[Pixel coordinate grounding data]

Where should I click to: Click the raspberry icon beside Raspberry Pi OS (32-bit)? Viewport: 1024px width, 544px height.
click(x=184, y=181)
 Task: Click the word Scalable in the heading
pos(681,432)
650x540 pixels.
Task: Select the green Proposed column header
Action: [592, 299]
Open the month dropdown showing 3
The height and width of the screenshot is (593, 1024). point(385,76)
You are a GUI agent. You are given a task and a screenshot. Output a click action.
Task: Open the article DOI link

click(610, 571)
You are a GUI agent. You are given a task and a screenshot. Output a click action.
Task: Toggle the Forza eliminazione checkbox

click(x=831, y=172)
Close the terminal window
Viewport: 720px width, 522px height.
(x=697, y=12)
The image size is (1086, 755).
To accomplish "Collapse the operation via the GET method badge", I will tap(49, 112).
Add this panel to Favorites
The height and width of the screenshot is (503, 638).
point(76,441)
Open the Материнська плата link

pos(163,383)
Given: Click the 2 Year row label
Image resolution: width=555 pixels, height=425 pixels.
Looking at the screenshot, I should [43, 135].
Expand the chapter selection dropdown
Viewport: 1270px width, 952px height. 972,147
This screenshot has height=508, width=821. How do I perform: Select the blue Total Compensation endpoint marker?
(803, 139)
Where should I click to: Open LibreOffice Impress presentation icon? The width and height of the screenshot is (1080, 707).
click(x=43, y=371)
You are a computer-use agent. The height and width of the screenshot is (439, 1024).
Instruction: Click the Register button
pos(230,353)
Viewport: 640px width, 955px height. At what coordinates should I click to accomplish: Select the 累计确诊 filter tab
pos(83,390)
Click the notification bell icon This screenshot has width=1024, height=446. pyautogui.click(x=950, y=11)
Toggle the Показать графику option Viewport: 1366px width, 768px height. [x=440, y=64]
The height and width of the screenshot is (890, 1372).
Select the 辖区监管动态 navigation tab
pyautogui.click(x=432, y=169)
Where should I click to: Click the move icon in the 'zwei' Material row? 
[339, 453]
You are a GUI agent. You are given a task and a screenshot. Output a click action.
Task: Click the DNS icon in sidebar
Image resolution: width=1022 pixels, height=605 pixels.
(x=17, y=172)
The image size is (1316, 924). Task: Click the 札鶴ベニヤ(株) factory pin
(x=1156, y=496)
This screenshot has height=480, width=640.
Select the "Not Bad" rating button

▶ **What the exercise asks**
Go through the data above and transcribe every entry exactly.

▶ **Response**
Where should I click to: Click the raspberry icon beside Raspberry Pi OS (32-bit)? Viewport: 1024px width, 544px height.
click(x=184, y=181)
 Task: Click the word Scalable in the heading
pos(681,432)
650x540 pixels.
Task: Select the green Proposed column header
Action: [592, 299]
Open the month dropdown showing 3
The height and width of the screenshot is (593, 1024). point(385,76)
You are a GUI agent. You are given a task and a screenshot. Output a click action.
Task: Open the article DOI link

click(610, 571)
You are a GUI agent. You are given a task and a screenshot. Output a click action.
Task: Toggle the Forza eliminazione checkbox

click(x=831, y=172)
Close the terminal window
Viewport: 720px width, 522px height.
(x=697, y=12)
The image size is (1086, 755).
To accomplish "Collapse the operation via the GET method badge", I will tap(49, 112).
Add this panel to Favorites
The height and width of the screenshot is (503, 638).
point(76,441)
Open the Материнська плата link

pos(163,383)
Given: Click the 2 Year row label
Image resolution: width=555 pixels, height=425 pixels.
Looking at the screenshot, I should [43, 135].
Expand the chapter selection dropdown
Viewport: 1270px width, 952px height. 972,147
This screenshot has height=508, width=821. How do I perform: Select the blue Total Compensation endpoint marker?
(803, 139)
Where should I click to: Open LibreOffice Impress presentation icon? The width and height of the screenshot is (1080, 707).
click(x=43, y=371)
You are a computer-use agent. The height and width of the screenshot is (439, 1024).
Instruction: Click the Register button
pos(230,353)
Viewport: 640px width, 955px height. At what coordinates should I click to accomplish: Select the 累计确诊 filter tab
pos(83,390)
Click the notification bell icon This screenshot has width=1024, height=446. pyautogui.click(x=950, y=11)
Toggle the Показать графику option Viewport: 1366px width, 768px height. [x=440, y=64]
The height and width of the screenshot is (890, 1372).
Select the 辖区监管动态 navigation tab
pyautogui.click(x=432, y=169)
Where should I click to: Click the move icon in the 'zwei' Material row? 
[339, 453]
You are a GUI agent. You are given a task and a screenshot. Output a click action.
Task: Click the DNS icon in sidebar
Image resolution: width=1022 pixels, height=605 pixels.
(x=17, y=172)
The image size is (1316, 924). Task: Click the 札鶴ベニヤ(株) factory pin
(x=1156, y=496)
This screenshot has height=480, width=640.
Select the "Not Bad" rating button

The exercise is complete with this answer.